- **GIVEN PASSAGE**
-=-=-=-=-
|A person with neck pain|
Neck pain, although felt in the neck, can be caused by numerous other spinal problems. Neck pain may arise due to muscular tightness in both the neck and upper back, or pinching of the nerves emanating from the cervical vertebrae. Joint disruption in the neck creates pain, as does joint disruption in the upper back.
The head is supported by the lower neck and upper back, and it is these areas that commonly cause neck pain. The top three joints in the neck allow for most movement of the neck and head. The lower joints in the neck and those of the upper back create a supportive structure for the head to sit on. If this support system is affected adversely, then the muscles in the area will tighten, leading to neck pain.
Neck pain affects about 5% of the global population as of 2010.
Major and severe causes of neck pain (roughly in order of severity) include:
- Carotid artery dissection
- Referred pain from acute coronary syndrome
- Head and neck cancer
- Infections: retropharyngeal abscess, epiglottitis, etc.
- Spinal disc herniation – protruding or bulging discs, or if severe prolapse.
- Spondylosis - degenerative arthritis and osteophytes
- Spinal stenosis – a narrowing of the spinal canal
More common and lesser neck pain causes include:
- Stress – physical and emotional stresses
- Prolonged postures – many people fall asleep on sofas and chairs and wake up with sore necks.
- Minor injuries and falls – car accidents, sporting events, and day to day injuries that are really minor.
- Referred pain – mostly from upper back problems
- Over-use – muscular strain is one of the most common causes
- Pinched nerve
Although the causes are numerous, most are easily rectified by either professional help or using self help advice and techniques.
More causes can include: poor sleeping posture, torticollis, head injury, rheumatoid arthritis, Carotidynia, congenital cervical rib, mononucleosis, rubella, certain cancers, ankylosing spondylitis, cervical spine fracture, esophageal trauma, subarachnoid hemorrhage, lymphadenitis, thyroid trauma, and tracheal trauma.
Treatment of neck pain depends on the cause. For the vast majority of people, neck pain can be treated conservatively. Recommendations in which it helps alleviate symptoms include applying heat or cold. Other common treatments could include medication, body mechanics training, ergonomic reform, and physical therapy. Treatments may also include patient education, but existing evidence shows a lack of effectiveness.
Muscle relaxants may also be recommended. However, one study showed that one muscle relaxant called cyclobenzaprine was not effective for treatment of acute cervical strain (as opposed to neck pain from other etiologies or chronic neck pain).
Surgery is usually not indicated for mechanical causes of neck pain. If neck pain is the result of instability, cancer, or other disease process surgery may be necessary. Surgery is usually not indicated for "pinched nerves" or herniated discs unless there is spinal cord compression or pain and disability have been protracted for many months and refractory to conservative treatment such as physical therapy.
-=-=-=-=-
- **SUPPLIED INFORMATION**

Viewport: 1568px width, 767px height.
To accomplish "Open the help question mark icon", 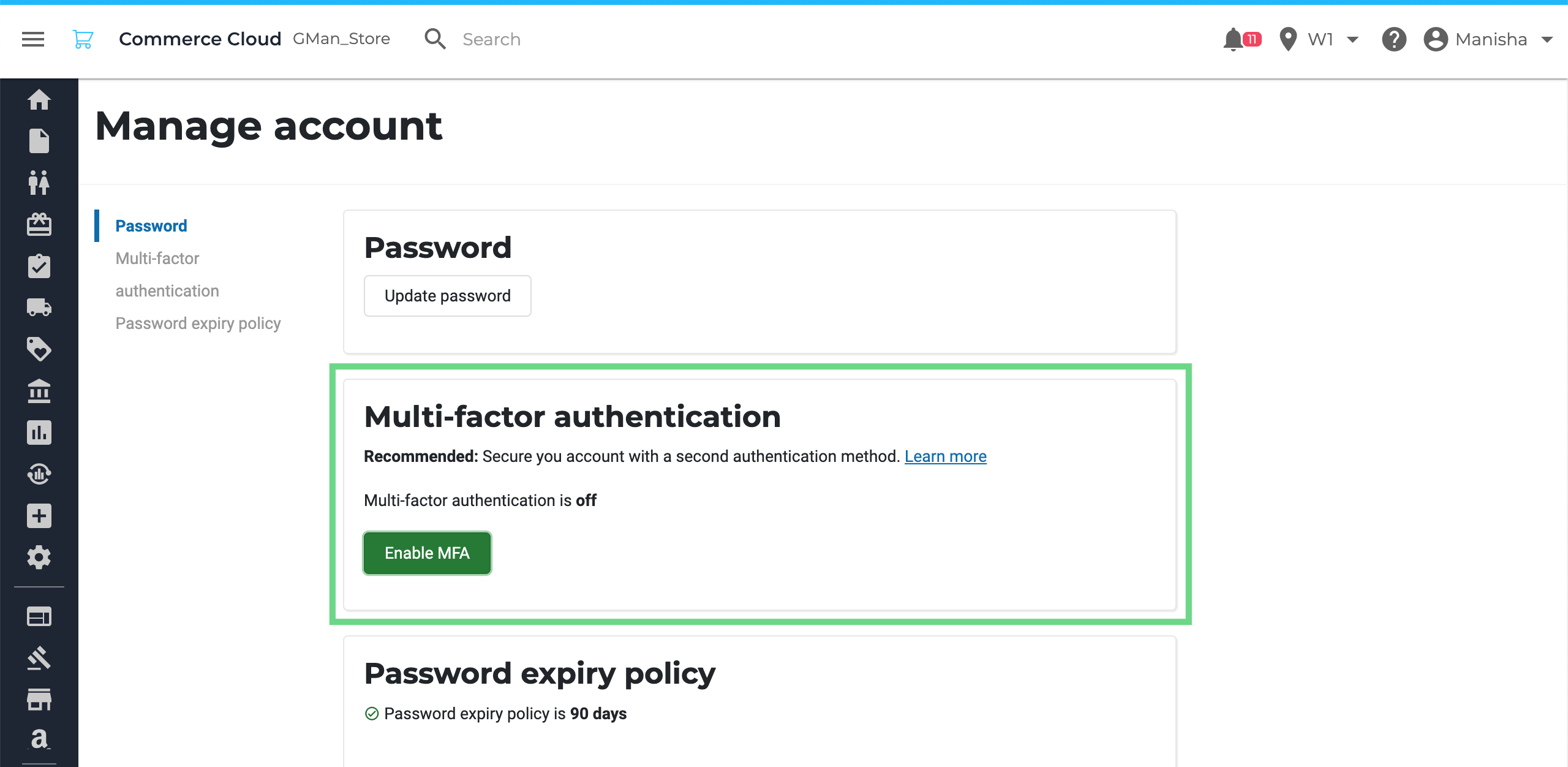I will click(1394, 39).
-=-=-=-=-
- **WORK INSTRUCTIONS**
From the neck pain passage, extract the exact portion starting at "The head is" and ending at "to neck pain.".

- **OUTPUT FOR THIS TASK**
The head is supported by the lower neck and upper back, and it is these areas that commonly cause neck pain. The top three joints in the neck allow for most movement of the neck and head. The lower joints in the neck and those of the upper back create a supportive structure for the head to sit on. If this support system is affected adversely, then the muscles in the area will tighten, leading to neck pain.